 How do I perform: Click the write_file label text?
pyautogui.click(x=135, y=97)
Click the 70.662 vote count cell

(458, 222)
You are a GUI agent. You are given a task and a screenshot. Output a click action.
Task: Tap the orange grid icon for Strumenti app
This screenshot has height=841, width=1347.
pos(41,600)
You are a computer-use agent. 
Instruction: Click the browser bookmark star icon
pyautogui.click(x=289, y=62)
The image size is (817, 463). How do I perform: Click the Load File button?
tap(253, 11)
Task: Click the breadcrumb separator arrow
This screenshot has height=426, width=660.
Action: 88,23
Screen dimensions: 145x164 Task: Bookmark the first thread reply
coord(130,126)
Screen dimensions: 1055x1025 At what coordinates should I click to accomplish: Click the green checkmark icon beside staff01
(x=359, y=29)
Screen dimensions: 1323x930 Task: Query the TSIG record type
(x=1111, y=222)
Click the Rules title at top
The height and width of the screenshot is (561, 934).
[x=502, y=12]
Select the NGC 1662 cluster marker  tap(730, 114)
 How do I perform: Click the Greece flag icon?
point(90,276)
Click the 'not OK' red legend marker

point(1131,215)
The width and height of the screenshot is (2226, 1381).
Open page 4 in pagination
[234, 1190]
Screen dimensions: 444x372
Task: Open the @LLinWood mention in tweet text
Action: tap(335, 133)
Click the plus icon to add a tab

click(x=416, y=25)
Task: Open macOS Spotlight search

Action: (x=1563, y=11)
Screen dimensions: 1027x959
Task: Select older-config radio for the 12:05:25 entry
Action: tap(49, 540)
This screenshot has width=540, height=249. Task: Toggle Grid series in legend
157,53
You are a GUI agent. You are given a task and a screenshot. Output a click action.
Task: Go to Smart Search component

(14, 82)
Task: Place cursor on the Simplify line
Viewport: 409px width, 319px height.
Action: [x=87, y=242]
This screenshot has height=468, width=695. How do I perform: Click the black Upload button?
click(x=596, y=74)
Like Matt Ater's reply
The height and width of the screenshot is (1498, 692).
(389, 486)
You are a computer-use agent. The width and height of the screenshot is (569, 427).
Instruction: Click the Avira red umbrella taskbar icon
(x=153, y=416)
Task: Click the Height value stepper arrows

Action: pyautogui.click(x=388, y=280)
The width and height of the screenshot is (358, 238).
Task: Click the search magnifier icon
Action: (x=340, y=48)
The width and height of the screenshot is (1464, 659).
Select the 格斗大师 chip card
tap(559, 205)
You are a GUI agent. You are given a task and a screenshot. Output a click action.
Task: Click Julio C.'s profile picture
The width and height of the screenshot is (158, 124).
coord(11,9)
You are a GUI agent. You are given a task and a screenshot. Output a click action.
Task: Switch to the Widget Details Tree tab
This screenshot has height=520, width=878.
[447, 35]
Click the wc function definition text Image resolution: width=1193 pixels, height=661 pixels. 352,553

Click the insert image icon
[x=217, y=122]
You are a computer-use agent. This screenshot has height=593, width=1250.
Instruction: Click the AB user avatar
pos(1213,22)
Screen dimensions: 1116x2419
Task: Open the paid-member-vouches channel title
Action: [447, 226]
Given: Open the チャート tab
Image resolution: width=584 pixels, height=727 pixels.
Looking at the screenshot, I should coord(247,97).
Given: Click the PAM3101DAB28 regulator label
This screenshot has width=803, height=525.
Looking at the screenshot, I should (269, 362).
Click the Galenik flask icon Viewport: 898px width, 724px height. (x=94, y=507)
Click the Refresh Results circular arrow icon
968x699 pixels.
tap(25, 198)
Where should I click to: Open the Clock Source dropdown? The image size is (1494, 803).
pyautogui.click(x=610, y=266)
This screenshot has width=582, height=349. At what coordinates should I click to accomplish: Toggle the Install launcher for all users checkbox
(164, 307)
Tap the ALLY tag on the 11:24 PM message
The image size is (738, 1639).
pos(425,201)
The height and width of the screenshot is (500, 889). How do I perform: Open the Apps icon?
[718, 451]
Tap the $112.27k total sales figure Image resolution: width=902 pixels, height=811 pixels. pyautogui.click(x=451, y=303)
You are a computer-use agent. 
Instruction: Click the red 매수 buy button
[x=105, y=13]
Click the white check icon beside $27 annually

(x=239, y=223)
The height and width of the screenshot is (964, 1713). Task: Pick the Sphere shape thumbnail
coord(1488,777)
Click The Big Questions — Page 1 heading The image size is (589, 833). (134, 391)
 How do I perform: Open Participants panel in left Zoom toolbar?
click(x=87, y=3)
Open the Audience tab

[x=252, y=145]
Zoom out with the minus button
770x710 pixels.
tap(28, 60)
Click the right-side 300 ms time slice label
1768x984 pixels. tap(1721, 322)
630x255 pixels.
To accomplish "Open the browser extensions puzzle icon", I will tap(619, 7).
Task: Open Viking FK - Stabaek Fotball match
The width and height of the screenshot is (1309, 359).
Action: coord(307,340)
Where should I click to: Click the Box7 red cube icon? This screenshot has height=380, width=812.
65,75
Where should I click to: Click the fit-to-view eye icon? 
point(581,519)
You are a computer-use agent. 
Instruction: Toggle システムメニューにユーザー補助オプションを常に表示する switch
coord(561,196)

§ **GIVEN EXERCISE**
Copy every one of the items above line for line, without changing a single character.

§ **REPLY TO THE EXERCISE**
 How do I perform: Click the write_file label text?
pyautogui.click(x=135, y=97)
Click the 70.662 vote count cell

(458, 222)
You are a GUI agent. You are given a task and a screenshot. Output a click action.
Task: Tap the orange grid icon for Strumenti app
This screenshot has height=841, width=1347.
pos(41,600)
You are a computer-use agent. 
Instruction: Click the browser bookmark star icon
pyautogui.click(x=289, y=62)
The image size is (817, 463). How do I perform: Click the Load File button?
tap(253, 11)
Task: Click the breadcrumb separator arrow
This screenshot has height=426, width=660.
Action: 88,23
Screen dimensions: 145x164 Task: Bookmark the first thread reply
coord(130,126)
Screen dimensions: 1055x1025 At what coordinates should I click to accomplish: Click the green checkmark icon beside staff01
(x=359, y=29)
Screen dimensions: 1323x930 Task: Query the TSIG record type
(x=1111, y=222)
Click the Rules title at top
The height and width of the screenshot is (561, 934).
[x=502, y=12]
Select the NGC 1662 cluster marker  tap(730, 114)
 How do I perform: Click the Greece flag icon?
point(90,276)
Click the 'not OK' red legend marker

point(1131,215)
The width and height of the screenshot is (2226, 1381).
Open page 4 in pagination
[234, 1190]
Screen dimensions: 444x372
Task: Open the @LLinWood mention in tweet text
Action: tap(335, 133)
Click the plus icon to add a tab

click(x=416, y=25)
Task: Open macOS Spotlight search

Action: (x=1563, y=11)
Screen dimensions: 1027x959
Task: Select older-config radio for the 12:05:25 entry
Action: tap(49, 540)
This screenshot has width=540, height=249. Task: Toggle Grid series in legend
157,53
You are a GUI agent. You are given a task and a screenshot. Output a click action.
Task: Go to Smart Search component

(14, 82)
Task: Place cursor on the Simplify line
Viewport: 409px width, 319px height.
Action: [x=87, y=242]
This screenshot has height=468, width=695. How do I perform: Click the black Upload button?
click(x=596, y=74)
Like Matt Ater's reply
The height and width of the screenshot is (1498, 692).
(389, 486)
You are a computer-use agent. The width and height of the screenshot is (569, 427).
Instruction: Click the Avira red umbrella taskbar icon
(x=153, y=416)
Task: Click the Height value stepper arrows

Action: pyautogui.click(x=388, y=280)
The width and height of the screenshot is (358, 238).
Task: Click the search magnifier icon
Action: (x=340, y=48)
The width and height of the screenshot is (1464, 659).
Select the 格斗大师 chip card
tap(559, 205)
You are a GUI agent. You are given a task and a screenshot. Output a click action.
Task: Click Julio C.'s profile picture
The width and height of the screenshot is (158, 124).
coord(11,9)
You are a GUI agent. You are given a task and a screenshot. Output a click action.
Task: Switch to the Widget Details Tree tab
This screenshot has height=520, width=878.
[447, 35]
Click the wc function definition text Image resolution: width=1193 pixels, height=661 pixels. 352,553

Click the insert image icon
[x=217, y=122]
You are a computer-use agent. This screenshot has height=593, width=1250.
Instruction: Click the AB user avatar
pos(1213,22)
Screen dimensions: 1116x2419
Task: Open the paid-member-vouches channel title
Action: [447, 226]
Given: Open the チャート tab
Image resolution: width=584 pixels, height=727 pixels.
Looking at the screenshot, I should coord(247,97).
Given: Click the PAM3101DAB28 regulator label
This screenshot has width=803, height=525.
Looking at the screenshot, I should (269, 362).
Click the Galenik flask icon Viewport: 898px width, 724px height. (x=94, y=507)
Click the Refresh Results circular arrow icon
968x699 pixels.
tap(25, 198)
Where should I click to: Open the Clock Source dropdown? The image size is (1494, 803).
pyautogui.click(x=610, y=266)
This screenshot has width=582, height=349. At what coordinates should I click to accomplish: Toggle the Install launcher for all users checkbox
(164, 307)
Tap the ALLY tag on the 11:24 PM message
The image size is (738, 1639).
pos(425,201)
The height and width of the screenshot is (500, 889). How do I perform: Open the Apps icon?
[718, 451]
Tap the $112.27k total sales figure Image resolution: width=902 pixels, height=811 pixels. pyautogui.click(x=451, y=303)
You are a computer-use agent. 
Instruction: Click the red 매수 buy button
[x=105, y=13]
Click the white check icon beside $27 annually

(x=239, y=223)
The height and width of the screenshot is (964, 1713). Task: Pick the Sphere shape thumbnail
coord(1488,777)
Click The Big Questions — Page 1 heading The image size is (589, 833). (134, 391)
 How do I perform: Open Participants panel in left Zoom toolbar?
click(x=87, y=3)
Open the Audience tab

[x=252, y=145]
Zoom out with the minus button
770x710 pixels.
tap(28, 60)
Click the right-side 300 ms time slice label
1768x984 pixels. tap(1721, 322)
630x255 pixels.
To accomplish "Open the browser extensions puzzle icon", I will tap(619, 7).
Task: Open Viking FK - Stabaek Fotball match
The width and height of the screenshot is (1309, 359).
Action: coord(307,340)
Where should I click to: Click the Box7 red cube icon? This screenshot has height=380, width=812.
65,75
Where should I click to: Click the fit-to-view eye icon? 
point(581,519)
You are a computer-use agent. 
Instruction: Toggle システムメニューにユーザー補助オプションを常に表示する switch
coord(561,196)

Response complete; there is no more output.